Make it so,crypto!

April 3, 2025
Temple Melville

JOHN Kenneth Galbraith once said (amongst many other things) “The process by which money is created is so simple that the mind is repelled”.

And it is – we only have to think about Quantitative Easing and how all that money was created at the drop of a hat.

That expression, incidentally, probably originated from the good old Wild West, when the dropping of a hat or its downward sweep started a race.

I think esteemed readers of The Digital Commonwealth don’t need me to draw parallels or conclusions. He also coined the phrase “The Affluent Society” which I suppose we all aspire to be part of.

That other famous economist, John Maynard Keynes, said “ When the facts change, I change my mind. What do you do, Sir?” – except he didn’t. That was Paul Samuelson, another economist, who won the Nobel prize for Economics in 1970. What Keynes actually said was "When my information changes, I alter my conclusions”. 

So I pose the question – “What do you do?”. I have to admit that I’m with the conclusion changers, but there are many who are not. I attended a lecture given by John Sergeant (I suppose most famous for his incredible run on Strictly, which overshadows his decades as a highly respected journalist) where he said that the problem with the world today was that each of us has our own “truth”.  You may think the world is round but I know its flat, kind of thing.
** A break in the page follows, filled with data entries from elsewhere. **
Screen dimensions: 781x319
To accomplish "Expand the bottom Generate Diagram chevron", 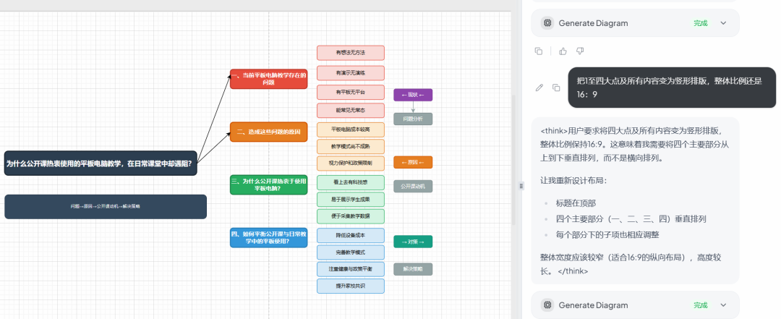I will [x=723, y=305].
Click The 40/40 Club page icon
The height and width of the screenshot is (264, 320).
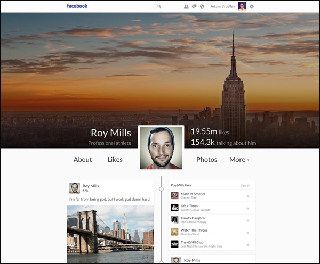[x=174, y=244]
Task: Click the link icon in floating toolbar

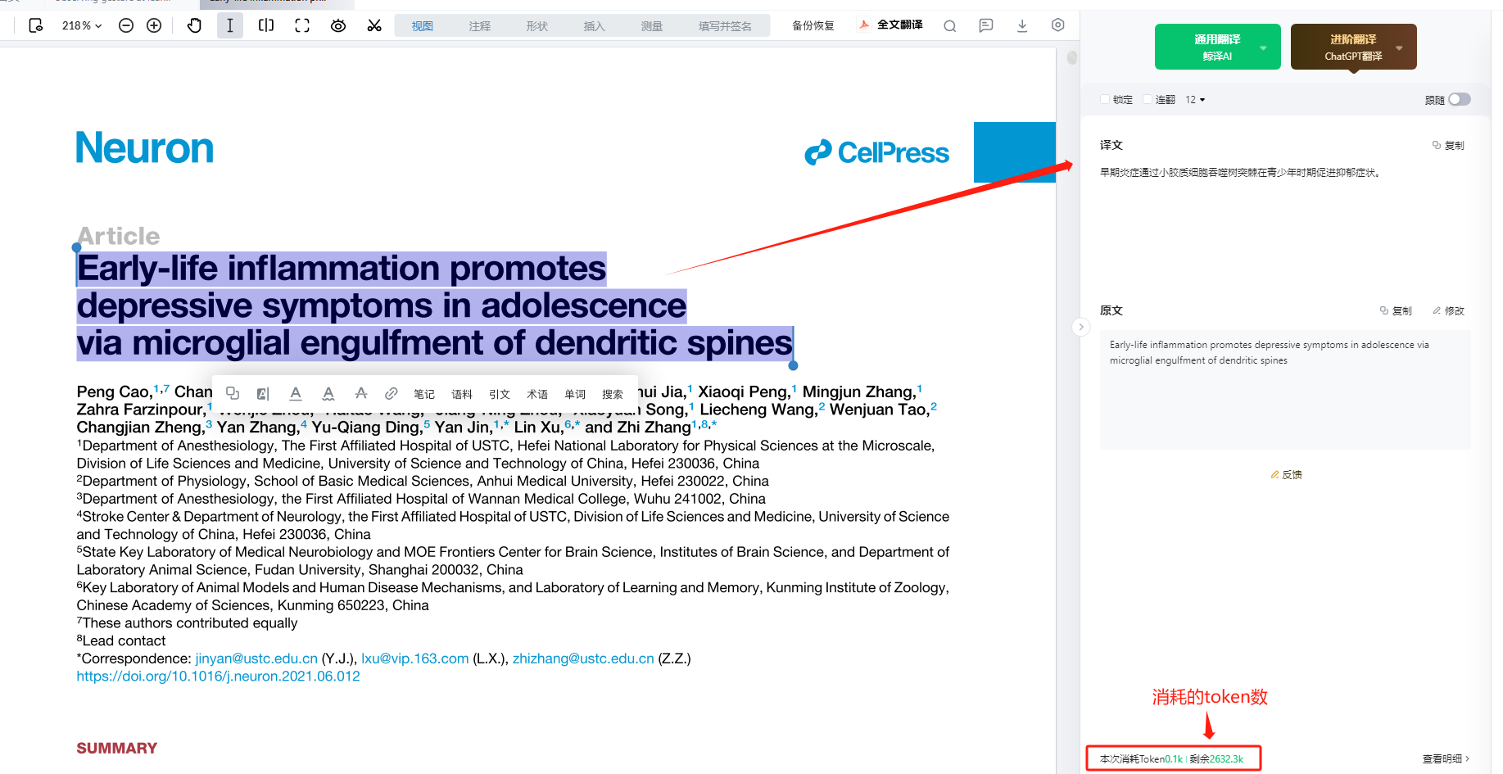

No argument or other given fact will shake my belief.

And here we have a position where our present Chancellor has publicly stated the world has changed. The problem is she hasn’t changed her stance one iota – or her thinking despite what she may say.

If we now turn to crypto, Galbraith’s maxim is turned on its head. Yes I know the technical feat of a blockchain and crypto is now commonplace, but cryptocurrencies are massively controlled by their very own truths.
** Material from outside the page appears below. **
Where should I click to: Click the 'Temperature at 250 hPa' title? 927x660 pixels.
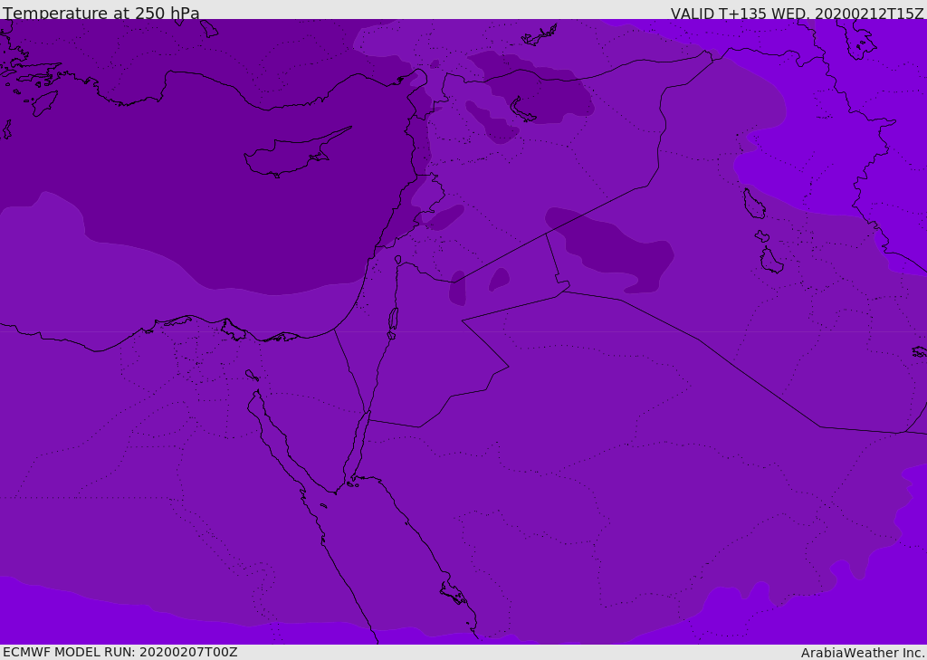tap(101, 13)
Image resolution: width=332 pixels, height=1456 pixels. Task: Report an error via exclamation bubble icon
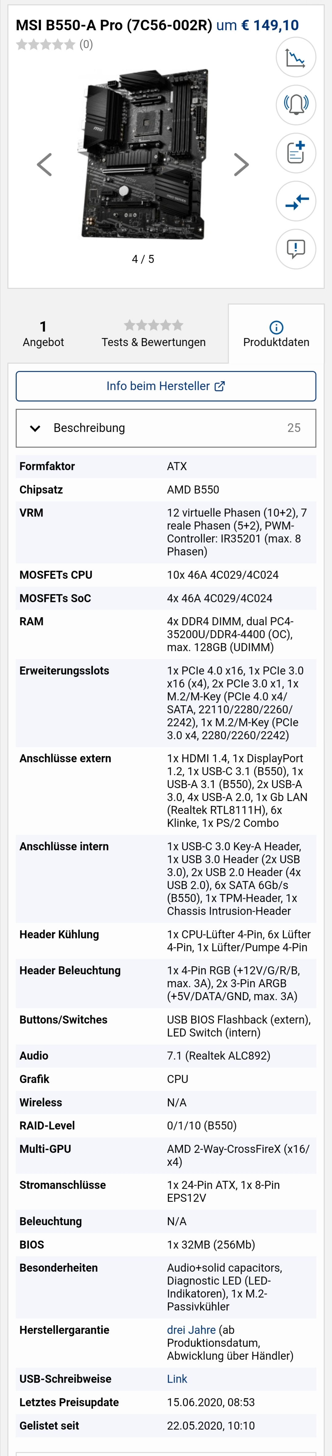click(296, 248)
Just to take Bitcoin, its algorithm can’t be changed. So Bitcoin creation is set in stone. To a large extent this is also true for all the other cryptos. To exist they have to live within rules, whether that be creation through mining or being pre-mined.

These parameters cannot be changed, unlike every fiat currency where the central authorities can just say hey we’ve created another $1 trillion and it is so, as Captain Jean Luc Picard might have said.

Not least, our Chancellor should stop the effective £30-billion-a-year subsidy to UK banks. This arises from the interest paid by the Treasury for the gargantuan sums of QE money that was “sold” by the BofE – and then not sanitised.

Quite a large chunk of the interest rate pile the UK has is covered by these bond sales (so called but hardly true in reality).

But to return to crypto once more – do you prefer a monetary system that can simply create money out of thin air, or regulated by mathematical rules?

It may be that crypto is coming into its own as people realise the fundamental difference.

And talking of changing minds, how do you think the proponents of “digital gold” are feeling? In case you have forgotten Bitcoin hit $108,000 within the last three months, but is now around $85,000, having been as low as $81,000, a drop of as much as 25% (though that isn’t unusual).

REAL gold on the other hand has steadily advanced from around $2600 at the start of the year to around $3150 now. That’s a gain of about 16 or 17%.

But the world being what it is, I wouldn’t bet either the Digital Golders or anyone else will change their minds. They have their “Truth”.